Research Need 18: Characterize long-term trends (and possible lags) in the effects of changing social policy—federal, state, and local—on health differences and on public health.
For instance, popular expectations may have been too high that the 1964 civil rights laws, which marked a significant public policy change, would have large and immediate effects on the health and well-being of that generation of blacks. Much time was required to prepare regulations to implement legislation—to change the nature of segregated health care facilities, to improve the availability of good prenatal care and well-baby check-ups, to expand the possibilities for better jobs, and to improve environmental and housing conditions. Overcoming long-term neglect and lack of access are long-term projects that are still in process. How lags in the effects of public policy differentially affect racial and ethnic groups at different points in the life course requires sustained scrutiny (Hudson, 2002; Warner, 2001).
This research issue also has a prospective dimension. As policy options and interventions are developed to deal with current major issues in public health, research is needed of the ways in which these policies and interventions may affect racial and ethnic groups differently. The epidemic of obesity, for instance, is commanding increasing public and professional attention. Researchers need to attend to the mechanisms of influence of legal interventions and the ways they may have differential effects (Emmons, 2001; Gostin, 2001; Warner, 2001). For instance, one possible reason for the limited progress that has been made to combat obesity, particularly among the disadvantaged, may have to do with the price structure for various foods. If a premium must be paid for lean meats, reduced fat, and low-calorie foods, availability and consumption of these will be more limited at lower socioeconomic levels, with possible differential effects across racial and ethnic groups. When combined with cultural food patterns, the wide availability of high-starch and high-fat food stuffs, lack of leisure time opportunities, limited leisure time outlets, and the cheap, sedentary entertainment of television, public policies to affect health behaviors face difficult barriers (Warner, 2001).
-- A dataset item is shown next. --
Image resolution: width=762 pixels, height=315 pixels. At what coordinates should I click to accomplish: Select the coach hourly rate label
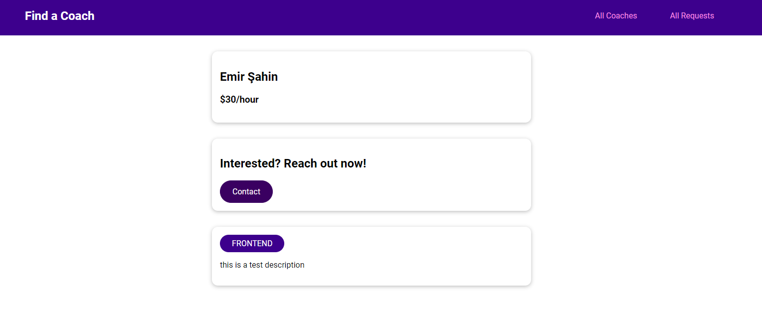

One option, requiring special research attention, is supplementing universal health intervention policies with policies targeted at specific groups (Syme, 2002). Universal health policies (e.g., Medicare and Medicaid) are reported to have improved the health of blacks and other disproportionately low-income groups (Meyers and Darity, 2000). Whether some targeting of interventions would be useful to reduce group health disadvantages is worth investigation (Hudson, 2002; Syme, 2002).